## [BEREITGESTELLTE DATEN]

┄┄┄┄┄┄┄┄┄┄

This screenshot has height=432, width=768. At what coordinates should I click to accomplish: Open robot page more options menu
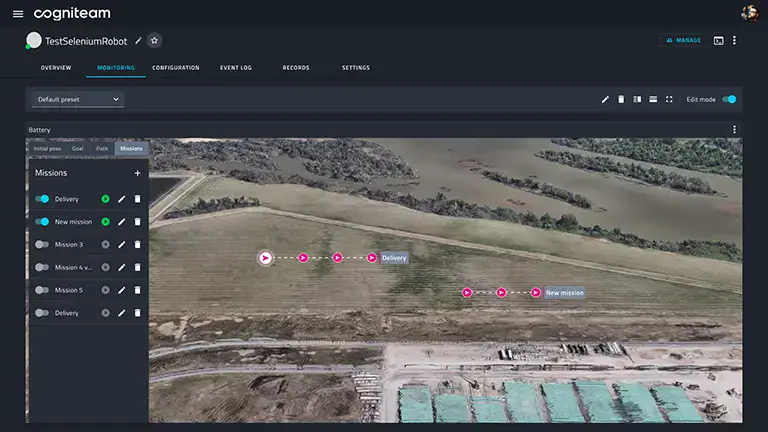click(x=734, y=41)
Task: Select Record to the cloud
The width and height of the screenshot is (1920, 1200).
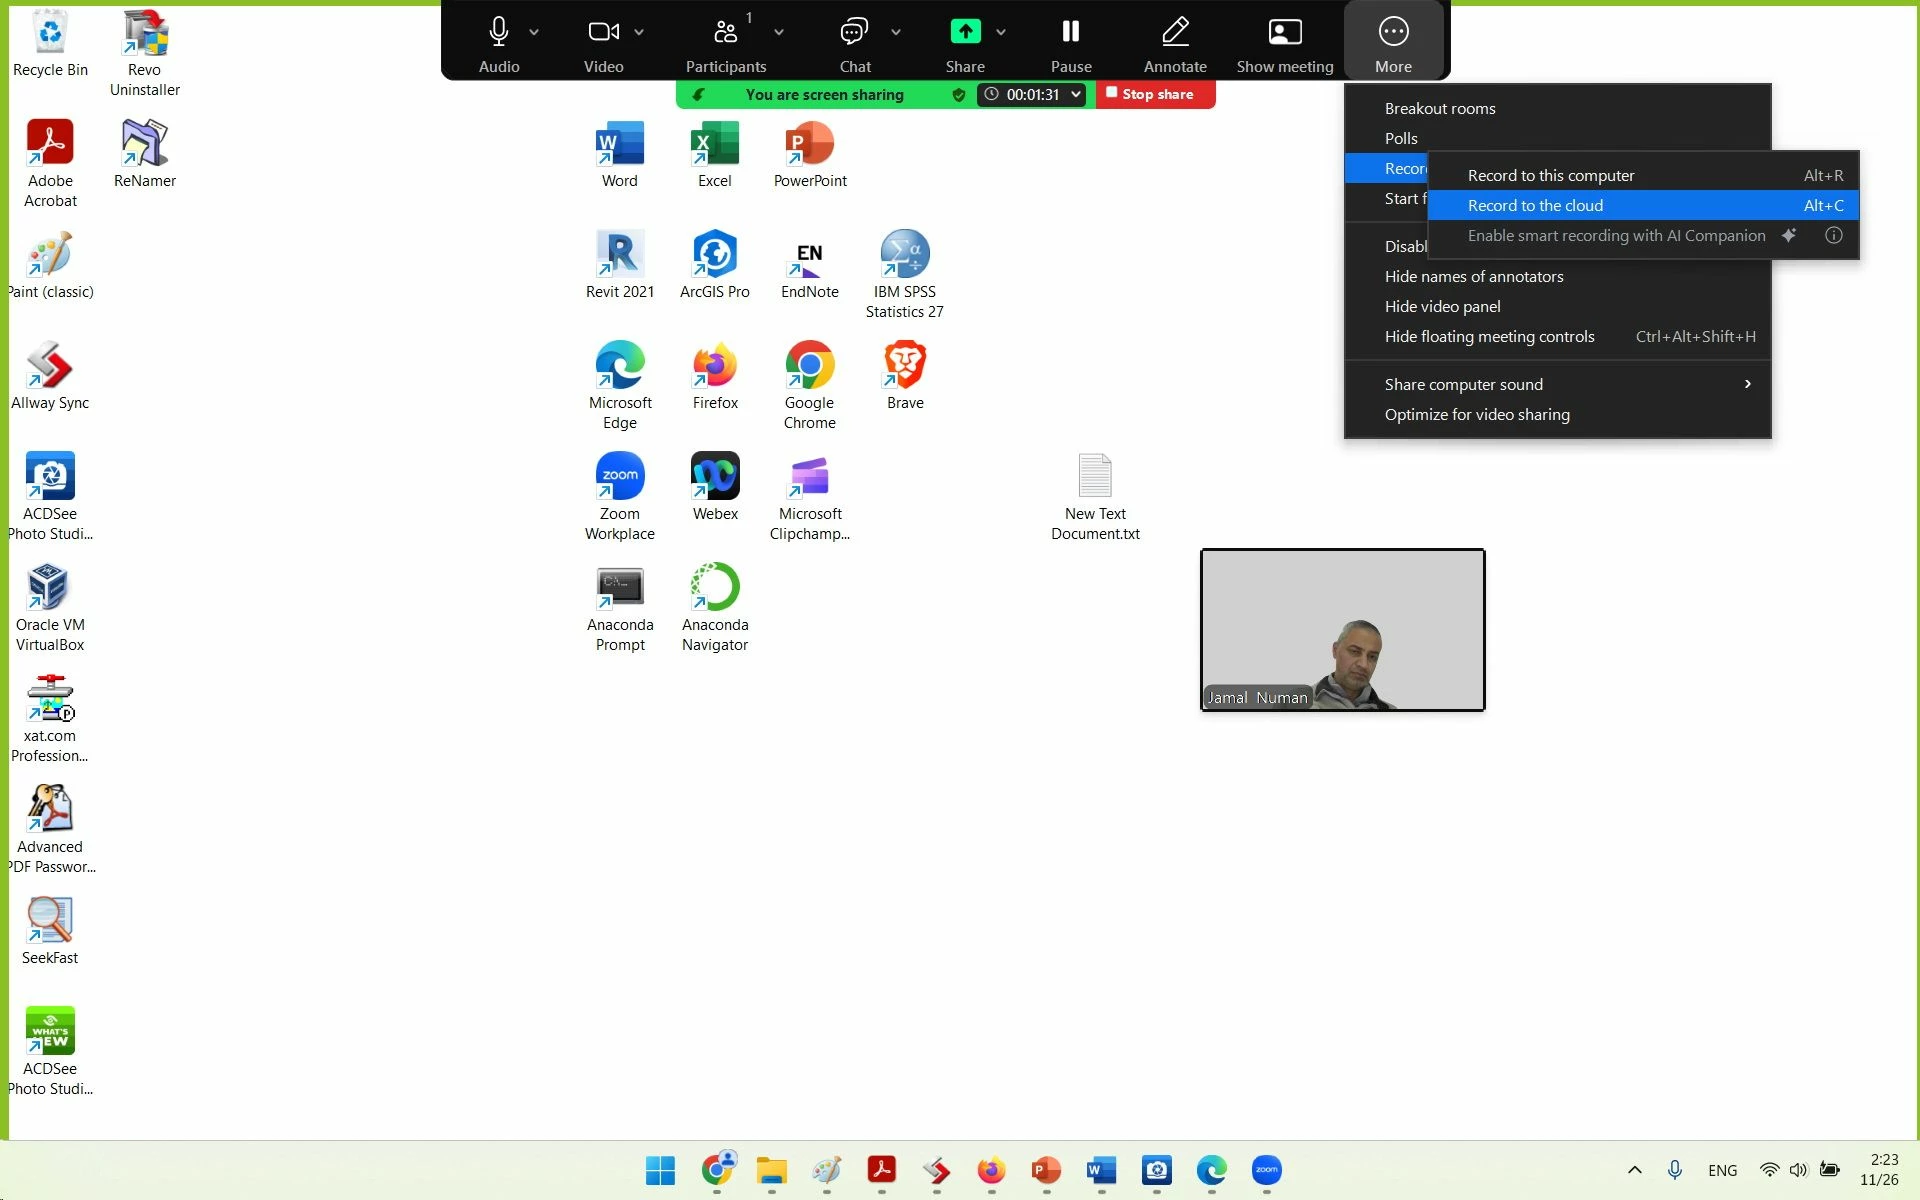Action: click(x=1535, y=206)
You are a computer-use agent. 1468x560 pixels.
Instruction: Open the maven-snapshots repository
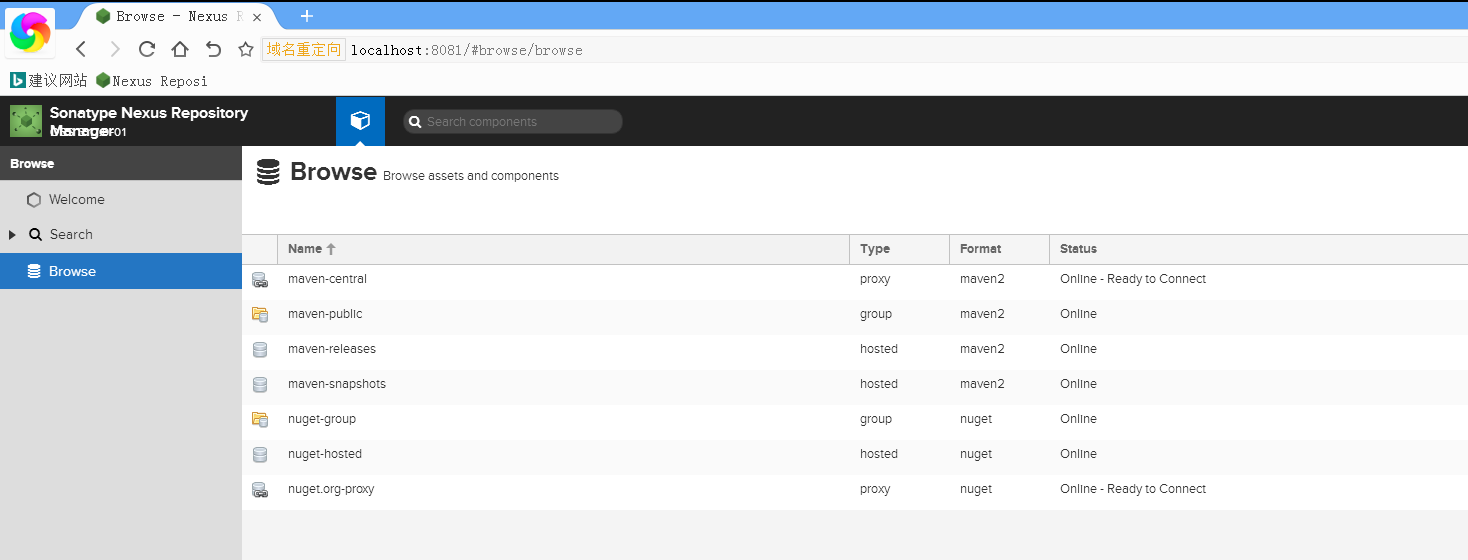coord(337,384)
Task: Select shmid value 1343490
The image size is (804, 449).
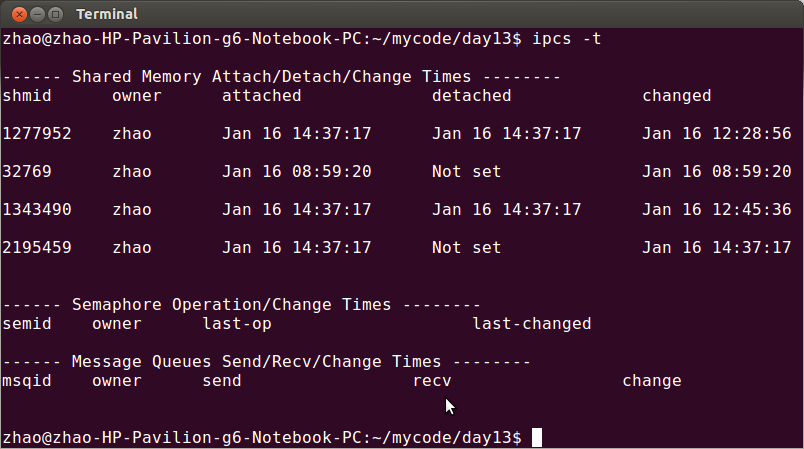Action: tap(36, 210)
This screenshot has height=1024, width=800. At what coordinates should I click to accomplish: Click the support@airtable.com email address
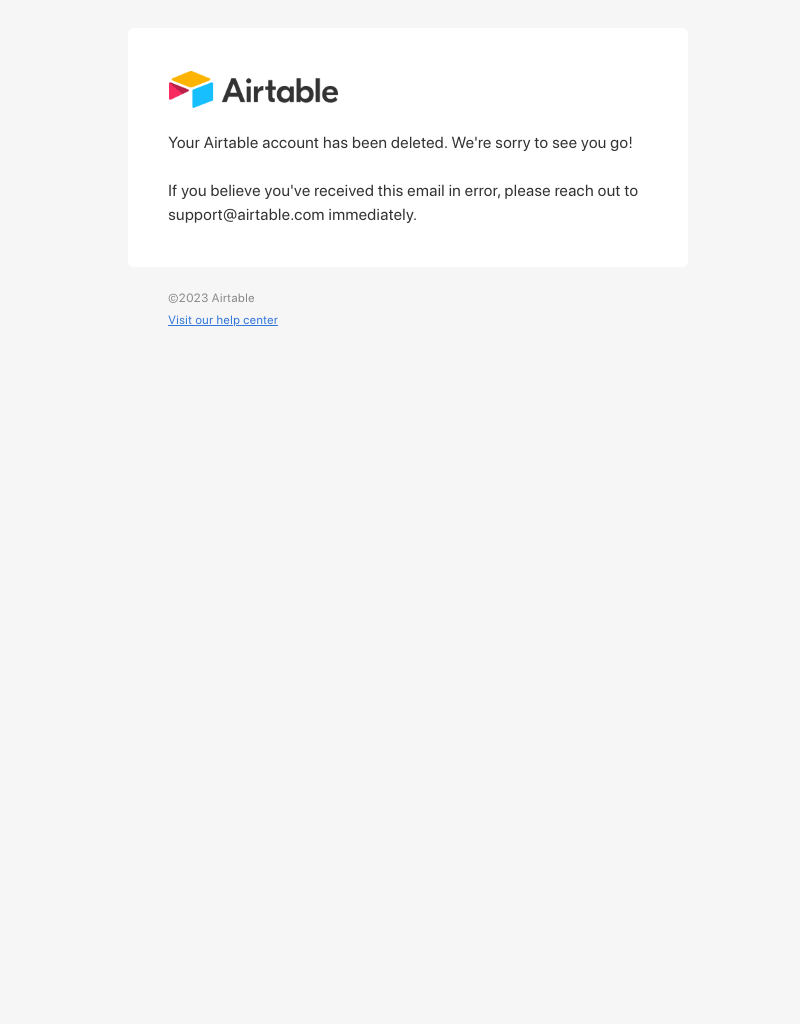coord(246,215)
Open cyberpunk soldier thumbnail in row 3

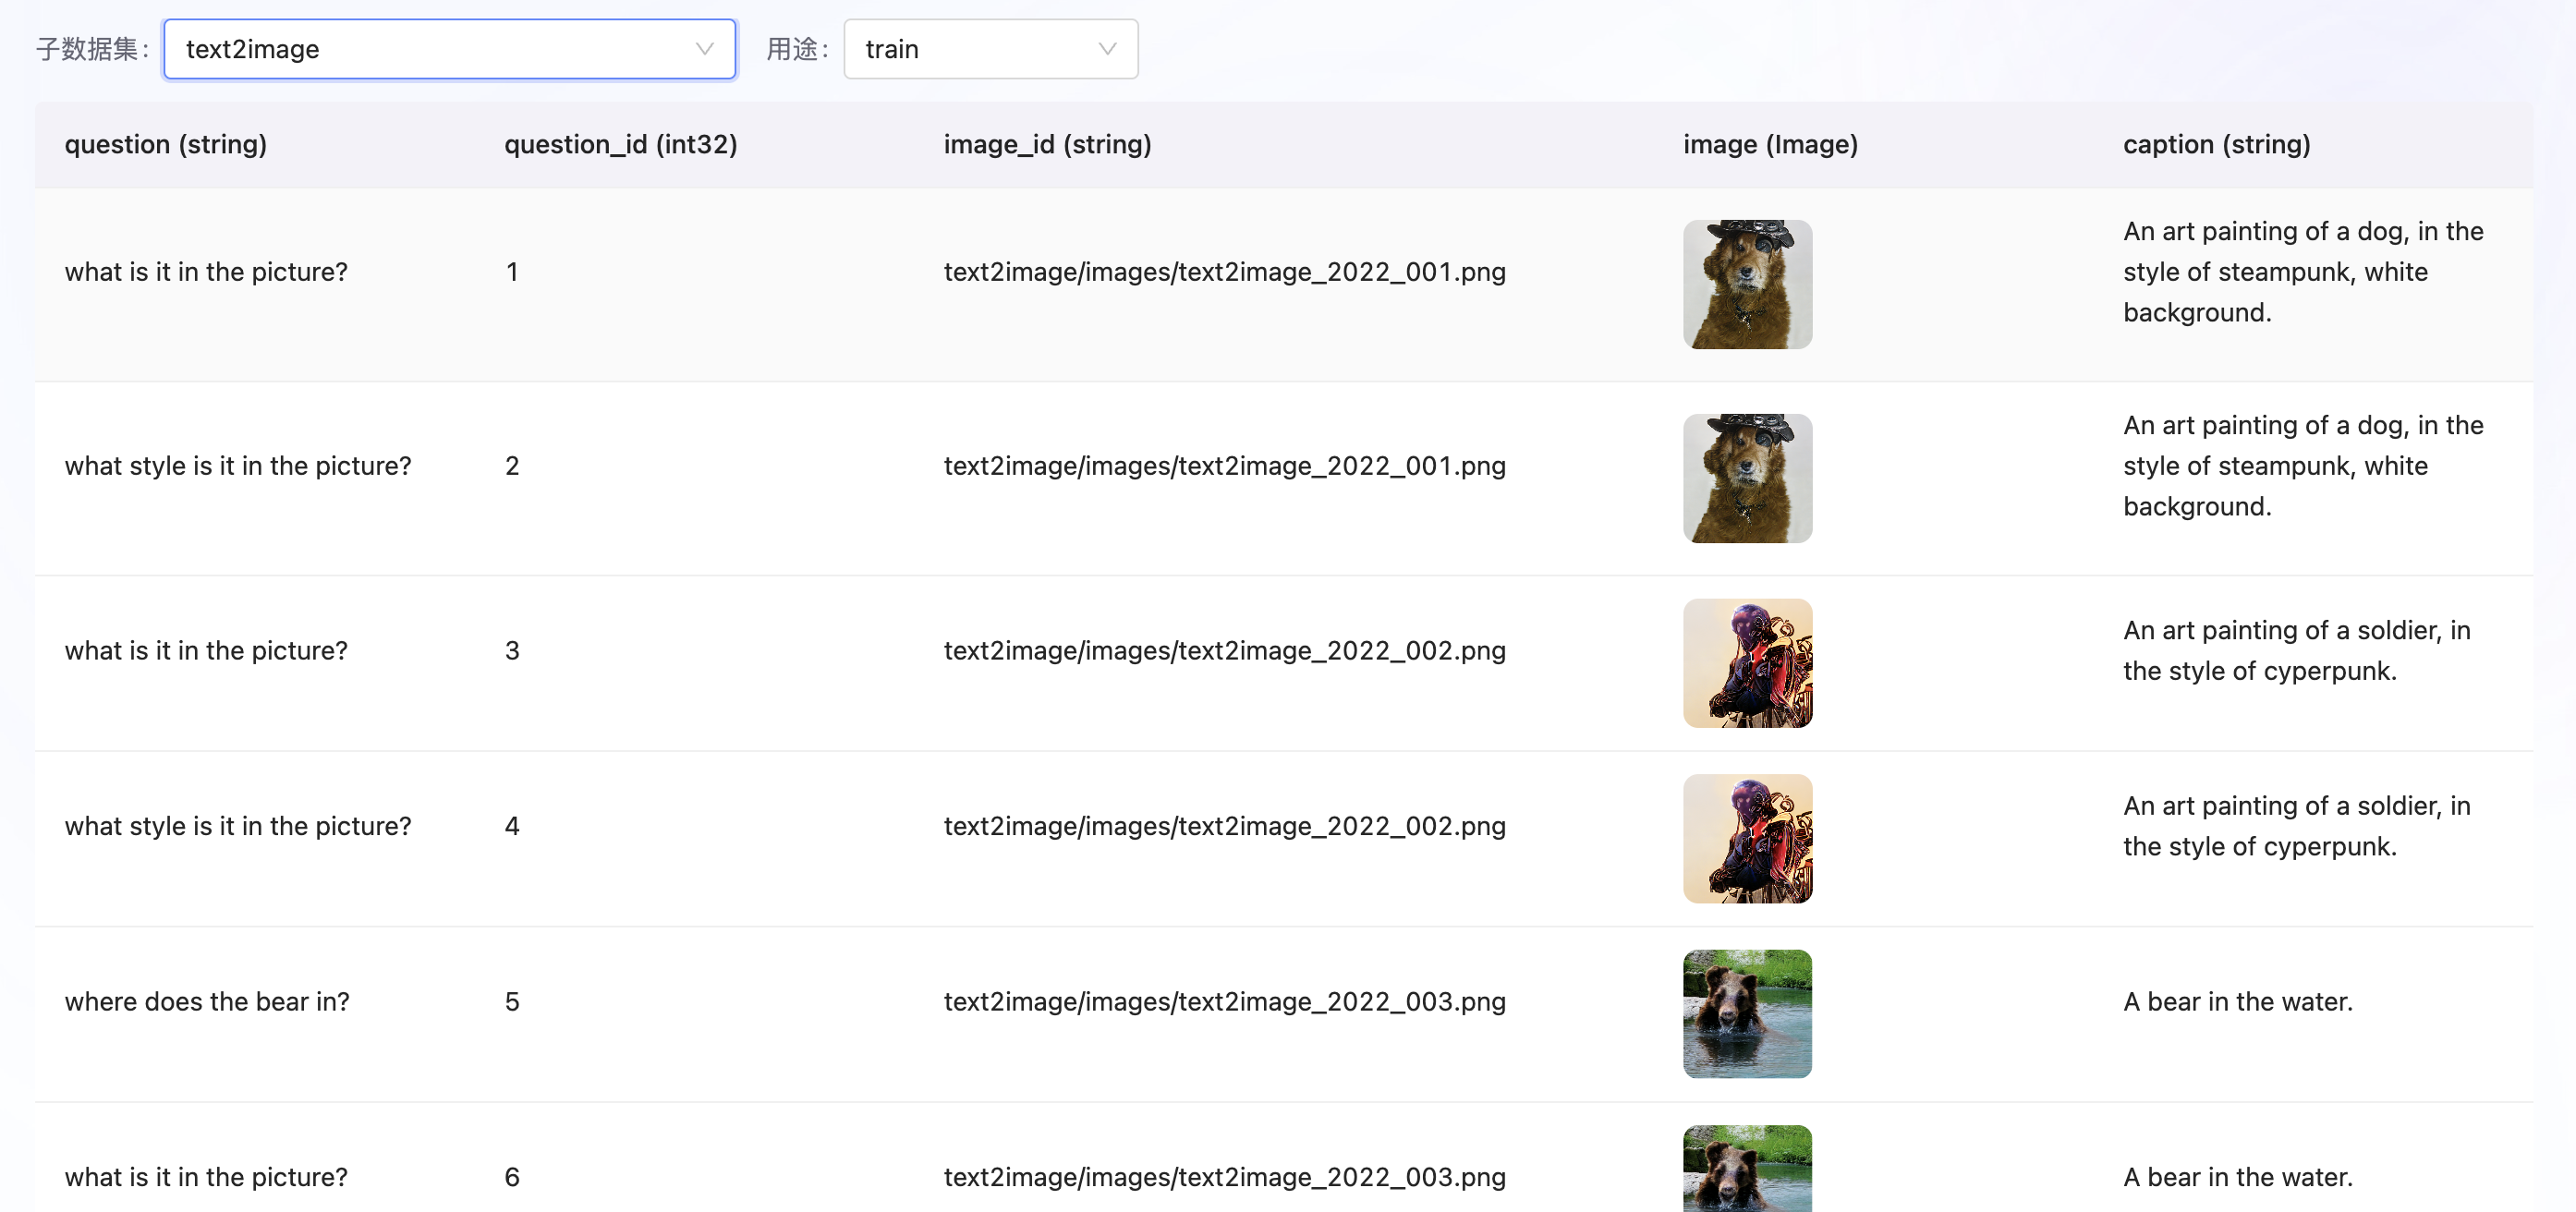[x=1746, y=663]
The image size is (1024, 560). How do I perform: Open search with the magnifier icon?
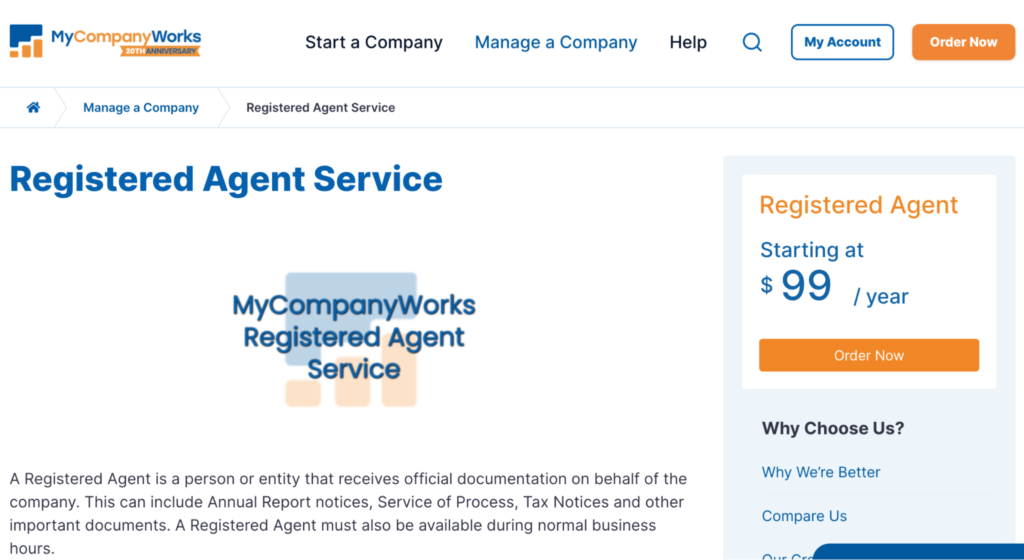coord(752,42)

┄┄┄┄┄┄┄┄┄┄

Formatieren Sie die gesamten obigen Daten als CSV mit den Spalten „eingabe“ und „ausgabe“, wobei jede Zeile einen Text und die zugehörige Antwort in je einem Feld in Anführungszeichen enthält und Zeilenumbrüche durch Leerzeichen ersetzt sind. Lassen Sie die Bilder dabei weg.

## [AUSGEARBEITETE LÖSUNG]
eingabe,ausgabe
"This screenshot has height=432, width=768. At what coordinates should I click to accomplish: Open robot page more options menu","click(x=734, y=41)"
"Task: Select Record to the cloud The width and height of the screenshot is (1920, 1200).","Action: click(x=1535, y=206)"
"You are a computer-use agent. 1468x560 pixels. Instruction: Open the maven-snapshots repository","coord(337,384)"
"Task: Select shmid value 1343490 The image size is (804, 449).","Action: tap(36, 210)"
"This screenshot has height=1024, width=800. At what coordinates should I click to accomplish: Click the support@airtable.com email address","coord(246,215)"
"Open cyberpunk soldier thumbnail in row 3","[x=1746, y=663]"
"The image size is (1024, 560). How do I perform: Open search with the magnifier icon?","coord(752,42)"